Agotado hasta el último
extremo, el franco-canadiense –es decir, lo que quedaba de él–, hurgaba entre las
cenizas tratando de encender un fuego. Su cuerpo estaba allí, agachado, y sus dedos
flojos apenas eran capaces de prender unas ramitas con ayuda de un fósforo. Ya no
había una inteligencia que dirigiera esta sencilla operación. La mente había huido
al más allá y, con ella, también la memoria. No sólo el recuerdo de los acontecimientos
recientes, sino todo vestigio de su vida anterior.
Esta vez era un hombre
de verdad, aunque horriblemente contrahecho. En su rostro no había expresión de
ninguna clase: ni temor ni reconocimiento ni nada. No dio muestras de conocer a
quien lo había abrazado, a quien lo alimentaba y le hablaba con palabras de alivio
y de consuelo. Perdido y quebrantado más allá de donde la ayuda humana puede alcanzar,
el hombre hacía mansamente lo que se le mandaba. Ese “algo” que antes constituyera
su “yo individual” había desaparecido para siempre.
En cierto modo, lo más
terrible que habían visto en su vida era aquella sonrisa idiota, aquel meterse puñados
de musgo en la boca, mientras decía que sólo “comía musgo”, y los vómitos continuos
que le producían los más sencillos alimentos. Pero acaso peor aún fuera la voz infantil
y quejumbrosa con que les contó que le dolían los pies “ardientes como el fuego”,
lo que era natural. Al examinárselos el doctor Cathcart, vio que los tenía espantosamente
helados. Y debajo de los ojos tenían débiles muestras de haber sangrado recientemente.
Los detalles referentes
a cómo había sobrevivido a aquel suplicio prolongado, dónde había estado o cómo
había recorrido la considerable distancia que separaba los dos campamentos, teniendo
en cuenta que hubo de dar a pie el enorme rodeo del lago, puesto que no disponía
de canoa, continúan siendo un misterio. Había perdido completamente la memoria.

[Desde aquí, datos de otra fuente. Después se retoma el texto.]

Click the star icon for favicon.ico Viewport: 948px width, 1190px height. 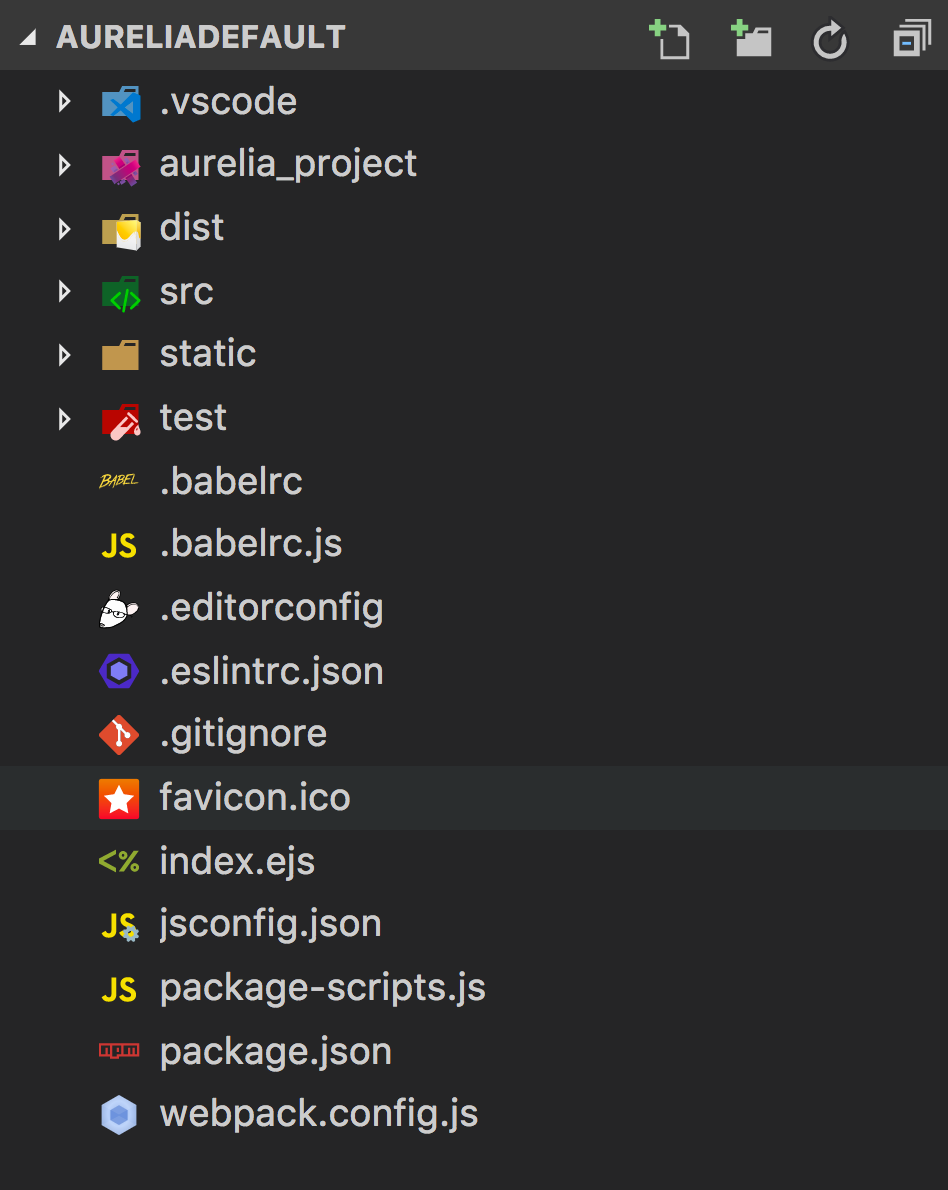119,799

Y antes de finalizar el invierno, en cuyos comienzos había ocurrido esta tragedia,
Défago, perdidos el juicio, la memoria y el alma, desapareció también. Sólo vivió
unas pocas semanas.
Lo que Punk fue capaz
de aportar más tarde a la historia no arrojó ninguna luz nueva. Estaba limpiando
pescado a la orilla del lago, a eso de las cinco de la tarde –esto es, una hora
antes de que regresara el grupo expedicionario–, cuando vio a la caricatura del
guía que se dirigía tambaleante hacia el campamento. Dice que lo precedía una débil
vaharada de olor muy singular.
En ese mismo instante,
el viejo Punk abandonó el campamento. Hizo el largo viaje de regreso con la rapidez
con que sólo puede hacerlo un piel roja. El terror de toda su raza se había apoderado
de él. Sabía lo que significaba todo aquello: Défago “había visto el Wendigo”.